#### Entries supplied

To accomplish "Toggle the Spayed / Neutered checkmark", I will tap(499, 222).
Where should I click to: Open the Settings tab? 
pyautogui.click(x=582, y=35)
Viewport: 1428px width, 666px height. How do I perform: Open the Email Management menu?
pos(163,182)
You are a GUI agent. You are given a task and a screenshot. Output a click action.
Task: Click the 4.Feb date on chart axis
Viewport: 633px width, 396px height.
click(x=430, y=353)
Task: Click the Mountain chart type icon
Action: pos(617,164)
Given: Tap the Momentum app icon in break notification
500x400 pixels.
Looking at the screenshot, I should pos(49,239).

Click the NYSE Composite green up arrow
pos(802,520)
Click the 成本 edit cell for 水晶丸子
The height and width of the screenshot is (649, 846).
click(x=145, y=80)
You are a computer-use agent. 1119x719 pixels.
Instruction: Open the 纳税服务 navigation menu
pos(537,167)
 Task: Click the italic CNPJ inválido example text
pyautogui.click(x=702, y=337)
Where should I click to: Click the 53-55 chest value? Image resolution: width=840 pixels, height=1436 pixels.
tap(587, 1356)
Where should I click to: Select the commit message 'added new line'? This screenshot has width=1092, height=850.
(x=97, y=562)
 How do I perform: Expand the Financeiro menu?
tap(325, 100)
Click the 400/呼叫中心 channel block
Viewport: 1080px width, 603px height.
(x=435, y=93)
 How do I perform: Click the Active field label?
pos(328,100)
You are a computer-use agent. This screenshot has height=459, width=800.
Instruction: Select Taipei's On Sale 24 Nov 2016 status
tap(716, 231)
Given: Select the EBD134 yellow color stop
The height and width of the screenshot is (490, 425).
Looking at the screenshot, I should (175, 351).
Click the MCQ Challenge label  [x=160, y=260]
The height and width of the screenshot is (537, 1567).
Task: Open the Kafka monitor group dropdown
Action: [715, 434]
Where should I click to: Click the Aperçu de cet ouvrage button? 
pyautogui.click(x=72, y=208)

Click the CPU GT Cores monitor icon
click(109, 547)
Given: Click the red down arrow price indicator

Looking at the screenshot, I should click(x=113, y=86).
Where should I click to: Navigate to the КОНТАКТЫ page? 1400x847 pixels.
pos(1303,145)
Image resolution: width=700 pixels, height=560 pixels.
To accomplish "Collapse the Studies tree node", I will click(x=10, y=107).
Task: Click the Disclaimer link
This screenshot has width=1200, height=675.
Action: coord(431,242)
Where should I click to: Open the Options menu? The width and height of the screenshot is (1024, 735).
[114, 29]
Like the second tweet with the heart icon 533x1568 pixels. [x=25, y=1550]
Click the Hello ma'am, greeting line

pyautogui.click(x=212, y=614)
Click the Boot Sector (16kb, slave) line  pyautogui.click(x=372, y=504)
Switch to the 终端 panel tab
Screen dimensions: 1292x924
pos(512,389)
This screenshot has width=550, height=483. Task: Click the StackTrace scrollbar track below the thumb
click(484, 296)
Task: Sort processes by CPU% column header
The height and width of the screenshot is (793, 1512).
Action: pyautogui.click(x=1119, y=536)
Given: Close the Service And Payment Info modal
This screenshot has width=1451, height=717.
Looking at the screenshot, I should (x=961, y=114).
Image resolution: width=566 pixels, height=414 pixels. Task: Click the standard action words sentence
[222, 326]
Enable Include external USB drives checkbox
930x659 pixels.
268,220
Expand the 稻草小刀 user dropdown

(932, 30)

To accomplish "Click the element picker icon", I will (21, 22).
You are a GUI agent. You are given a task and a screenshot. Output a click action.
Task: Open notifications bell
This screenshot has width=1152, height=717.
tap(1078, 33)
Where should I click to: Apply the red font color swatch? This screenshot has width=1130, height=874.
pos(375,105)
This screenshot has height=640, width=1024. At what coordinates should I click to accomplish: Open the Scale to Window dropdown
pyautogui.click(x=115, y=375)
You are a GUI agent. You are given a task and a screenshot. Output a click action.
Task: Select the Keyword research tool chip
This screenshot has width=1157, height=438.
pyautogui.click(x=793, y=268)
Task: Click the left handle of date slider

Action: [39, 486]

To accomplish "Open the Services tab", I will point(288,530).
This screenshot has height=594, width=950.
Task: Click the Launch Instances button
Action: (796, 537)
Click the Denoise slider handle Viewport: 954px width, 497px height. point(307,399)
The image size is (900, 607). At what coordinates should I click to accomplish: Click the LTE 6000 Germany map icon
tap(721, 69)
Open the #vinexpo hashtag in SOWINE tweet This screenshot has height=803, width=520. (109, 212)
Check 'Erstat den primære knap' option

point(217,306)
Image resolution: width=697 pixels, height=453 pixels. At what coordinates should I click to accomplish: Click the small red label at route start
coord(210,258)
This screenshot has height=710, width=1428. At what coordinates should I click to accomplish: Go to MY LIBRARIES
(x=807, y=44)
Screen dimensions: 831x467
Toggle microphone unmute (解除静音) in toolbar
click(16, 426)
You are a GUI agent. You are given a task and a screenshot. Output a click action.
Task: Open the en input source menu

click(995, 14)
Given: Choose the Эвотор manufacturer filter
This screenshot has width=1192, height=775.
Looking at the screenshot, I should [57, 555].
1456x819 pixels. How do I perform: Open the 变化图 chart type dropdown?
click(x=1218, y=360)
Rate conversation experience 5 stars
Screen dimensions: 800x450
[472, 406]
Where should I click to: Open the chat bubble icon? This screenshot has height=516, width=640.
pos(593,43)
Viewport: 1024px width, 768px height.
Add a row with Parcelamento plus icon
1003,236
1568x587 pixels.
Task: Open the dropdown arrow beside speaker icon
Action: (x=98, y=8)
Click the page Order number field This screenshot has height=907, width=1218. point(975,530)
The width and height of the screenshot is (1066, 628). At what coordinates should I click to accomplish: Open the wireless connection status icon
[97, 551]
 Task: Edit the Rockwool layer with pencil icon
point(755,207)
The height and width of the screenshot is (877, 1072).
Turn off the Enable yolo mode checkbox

########

» Task to carry out: Of the entries above, repeat exactly the lines between the line with "Where should I click to: Select" and the line with "Image resolution: width=700", inclusive, and no others.

» Response box:
Where should I click to: Select the commit message 'added new line'? This screenshot has width=1092, height=850.
(x=97, y=562)
 How do I perform: Expand the Financeiro menu?
tap(325, 100)
Click the 400/呼叫中心 channel block
Viewport: 1080px width, 603px height.
(x=435, y=93)
 How do I perform: Click the Active field label?
pos(328,100)
You are a computer-use agent. This screenshot has height=459, width=800.
Instruction: Select Taipei's On Sale 24 Nov 2016 status
tap(716, 231)
Given: Select the EBD134 yellow color stop
The height and width of the screenshot is (490, 425).
Looking at the screenshot, I should (175, 351).
Click the MCQ Challenge label  [x=160, y=260]
The height and width of the screenshot is (537, 1567).
Task: Open the Kafka monitor group dropdown
Action: [715, 434]
Where should I click to: Click the Aperçu de cet ouvrage button? 
pyautogui.click(x=72, y=208)

Click the CPU GT Cores monitor icon
click(109, 547)
Given: Click the red down arrow price indicator

Looking at the screenshot, I should click(x=113, y=86).
Where should I click to: Navigate to the КОНТАКТЫ page? 1400x847 pixels.
pos(1303,145)
Image resolution: width=700 pixels, height=560 pixels.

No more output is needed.